Torture by means of electromagnetic weapons, bio-chemical weapons, and organized terrorism frequently occurs outside the bounds of physical custody. Its victims usually cannot identify the perpetrators, may not even understand the nature of their experiences, may consider themselves mentally ill or be regarded as such by others. Amnesty International is not interested in such victims because we are not in prison cells.

Other non-governmental organizations likewise turn their backs. Advocates can "handle" such abuses as electric shock, mutilation, rape, and other physical attacks. These are graphic, documentable, attributable to particular individuals in particular places. State terrorism and mental torture, however, are inflicted from a distance, through surreptitious intrusion by nameless, faceless perpetrators using classified technologies and bio-chemical weapons. These abuses are hard to document, hard to prove, easy to rationalize as symptoms of mental disorder. We victims are routinely ignored, disbelieved, dismissed. Thus, society at large makes itself an accomplice to the torture.
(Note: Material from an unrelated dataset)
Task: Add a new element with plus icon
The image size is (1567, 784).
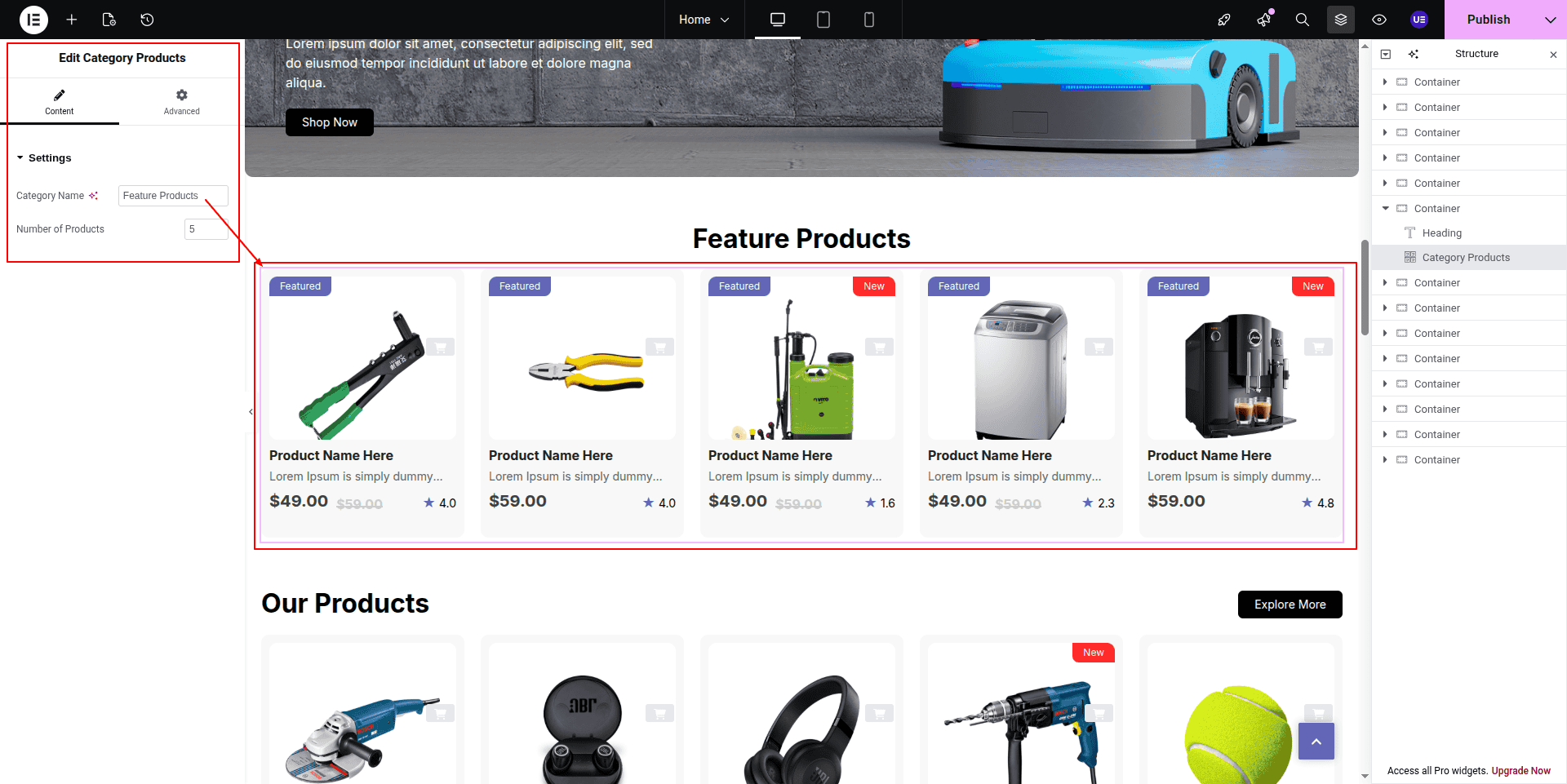Action: (72, 20)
America's torture agenda threatens everyone. There's certainly no lack of torture in the world, and ordinary materials suffice to inflict suffering, but the forms of torture embraced by the United States of America are the wave of the future, since, of their very nature, they tend to discredit the victim. The world must come to terms with this awful reality, before it's too late, for us victims and for the very continuance of civilization.

Whether a conspiracy of silence is a conspiracy of complicity, of cowardice, of stupidity, or of apathy is an academic consideration in the long run. Nothing but the truth will do. Nothing but justice under law will save the world.